> **Aufgabe**: Gib alle Zeilen der Einträge unten als Markdown-Tabelle mit den Spalten „Nr.“ und „Zeile“ aus. Leere Zeilen lässt du weg.

> **Vorliegende Daten**:
⁂
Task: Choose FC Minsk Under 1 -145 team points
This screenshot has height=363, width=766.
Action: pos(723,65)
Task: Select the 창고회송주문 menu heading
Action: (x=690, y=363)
⁂
> **Vollständige Antwort**:
| Nr. | Zeile |
|---|---|
| 1 | Task: Choose FC Minsk Under 1 -145 team points |
| 2 | This screenshot has height=363, width=766. |
| 3 | Action: pos(723,65) |
| 4 | Task: Select the 창고회송주문 menu heading |
| 5 | Action: (x=690, y=363) |